Documento de origem:
※ ※ ※
E por que nossos corações ficaram assim? Porque estamos com preguiça de ouvir a palavra de Deus. Deixa eu explicar para você: ouvir a palavra de Deus não é um negócio inócuo, algo que vai deixar você em paz, tranquilo. Não! Muitas vezes as pessoas têm ideias meio “misticoides”. Peço desculpas pelo uso irreverente da palavra, mas é no sentido de que muitos pensam que ouvir a palavra de Deus seja como receber afagos e cosquinhas de Deus, ou seja, como se fosse algo agradável e tranquilizante ouvir a palavra de Deus. Não, nada disso! Meu irmão, a palavra de Deus é como uma espada de dois gumes que entra em você para transformar, penetrar seu íntimo e mudar a sua vida pelo avesso.
※ ※ ※
(Registros de origem)
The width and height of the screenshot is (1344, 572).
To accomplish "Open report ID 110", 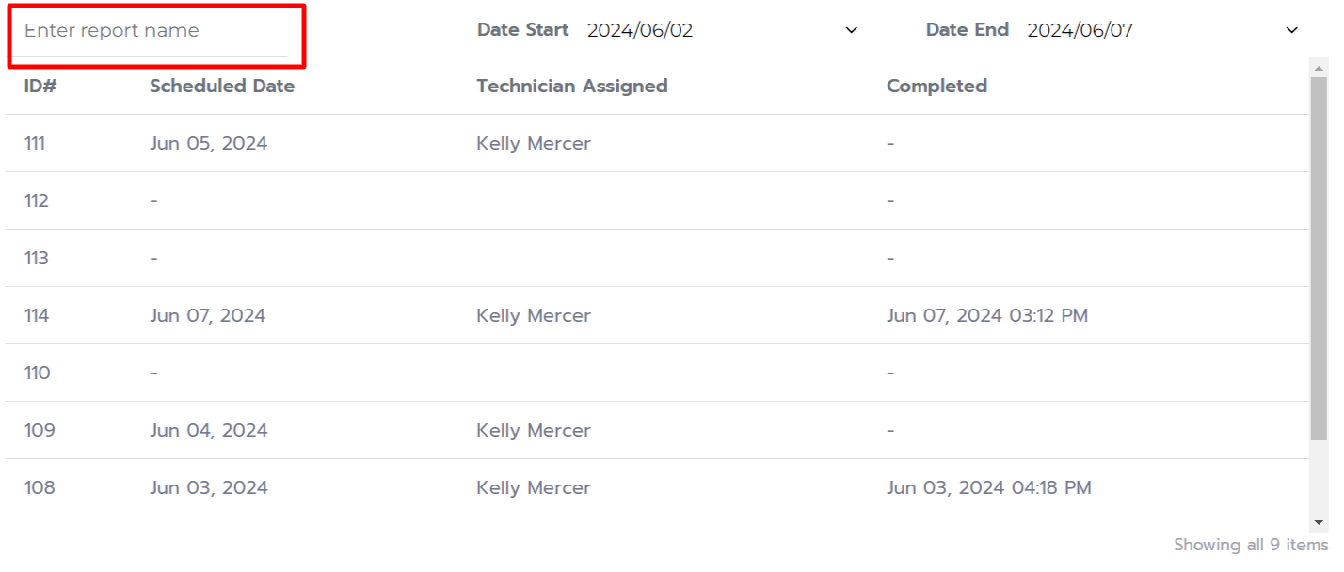I will 36,373.
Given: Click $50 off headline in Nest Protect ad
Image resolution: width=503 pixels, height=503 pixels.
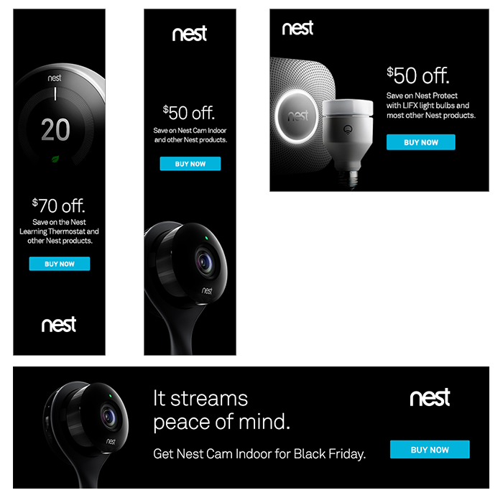Looking at the screenshot, I should [x=418, y=75].
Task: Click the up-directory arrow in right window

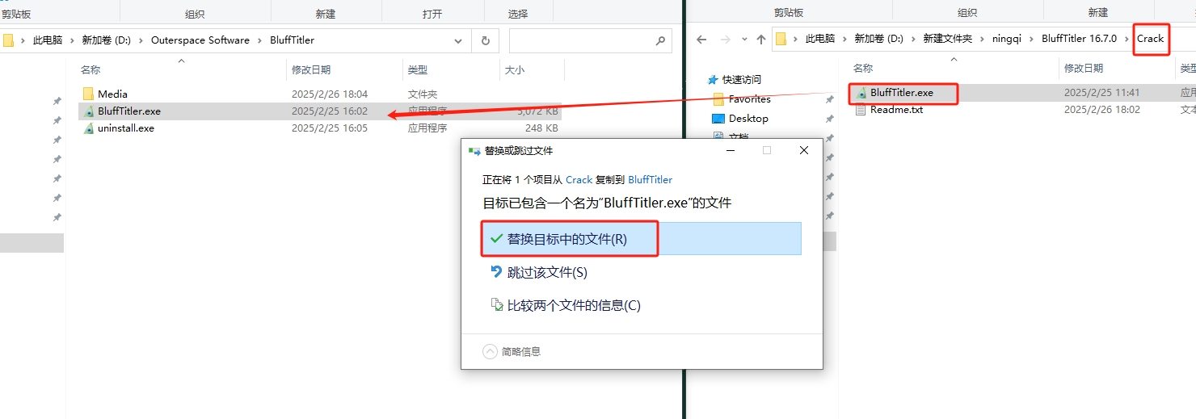Action: tap(760, 40)
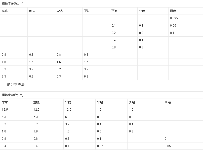Select 研磨 header in the bottom table
Screen dimensions: 203x150
(168, 102)
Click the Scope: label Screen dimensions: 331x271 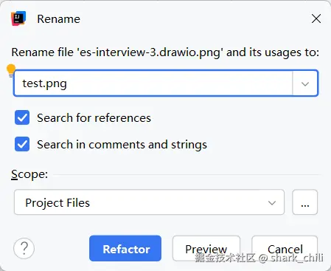pos(29,174)
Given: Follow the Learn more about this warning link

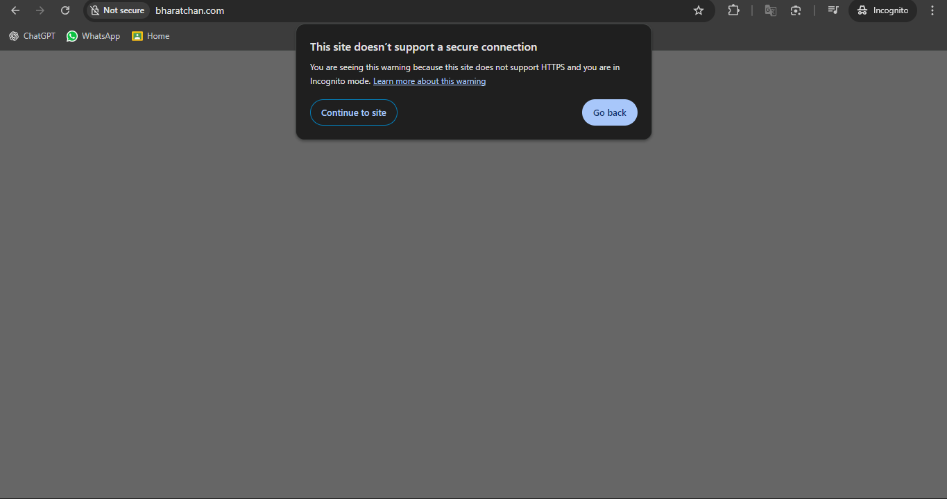Looking at the screenshot, I should coord(429,81).
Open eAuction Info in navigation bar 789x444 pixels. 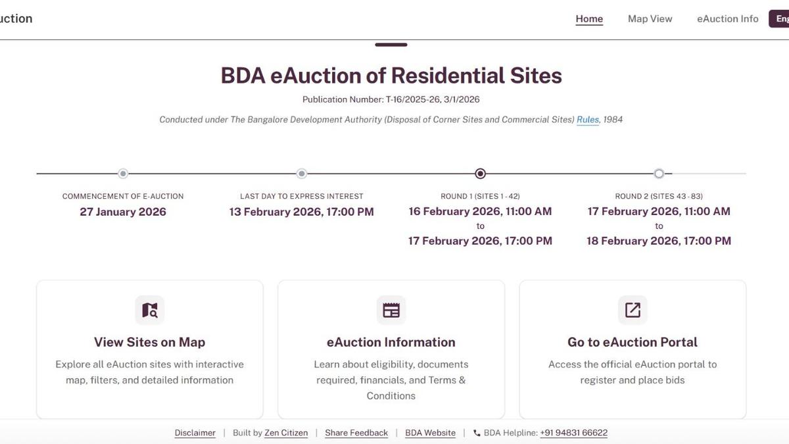[x=727, y=19]
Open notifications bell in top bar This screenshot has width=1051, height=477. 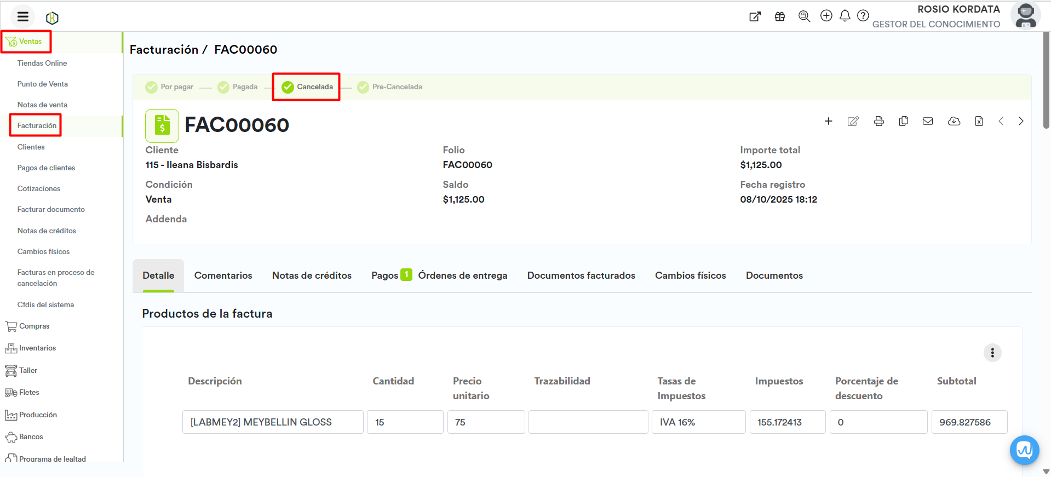coord(845,16)
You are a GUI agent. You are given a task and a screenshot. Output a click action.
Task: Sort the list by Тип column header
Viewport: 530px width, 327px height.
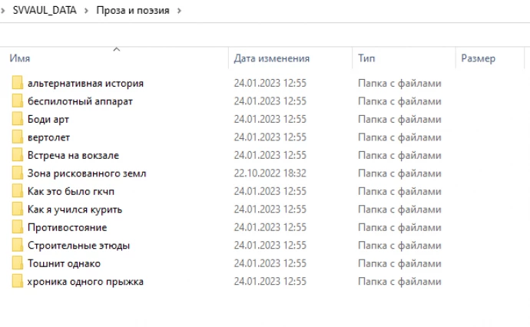[366, 58]
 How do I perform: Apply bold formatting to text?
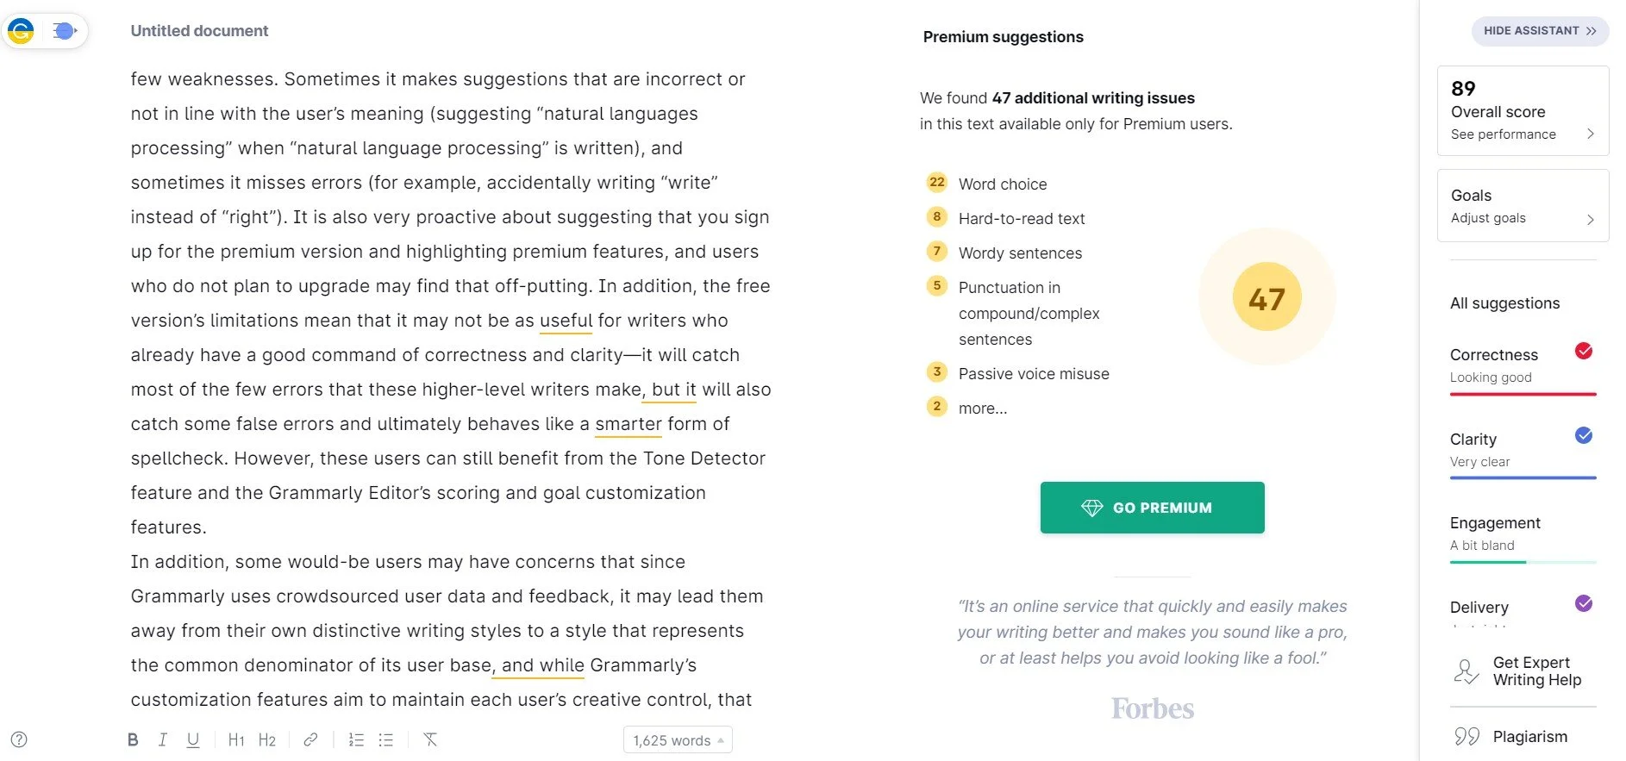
※ ※ ※
Tarefas do exercício:
a) Responda com base no trecho sobre a palavra de Deus:
(i) Por que nossos corações ficaram assim?
(ii) Como muitos pensam que seja ouvir a palavra de Deus?
(iii) A que a palavra de Deus é comparada?
b) Reproduza fielmente o trecho sobre a palavra de Deus de "E por que nossos" até "vida pelo avesso.".
Não é preciso consultar os registros.

Resolução comentada:
a)
(i) Porque estamos com preguiça de ouvir a palavra de Deus.
(ii) Como receber afagos e cosquinhas de Deus, ou seja, algo agradável e tranquilizante.
(iii) A uma espada de dois gumes.

b)
E por que nossos corações ficaram assim? Porque estamos com preguiça de ouvir a palavra de Deus. Deixa eu explicar para você: ouvir a palavra de Deus não é um negócio inócuo, algo que vai deixar você em paz, tranquilo. Não! Muitas vezes as pessoas têm ideias meio “misticoides”. Peço desculpas pelo uso irreverente da palavra, mas é no sentido de que muitos pensam que ouvir a palavra de Deus seja como receber afagos e cosquinhas de Deus, ou seja, como se fosse algo agradável e tranquilizante ouvir a palavra de Deus. Não, nada disso! Meu irmão, a palavra de Deus é como uma espada de dois gumes que entra em você para transformar, penetrar seu íntimo e mudar a sua vida pelo avesso.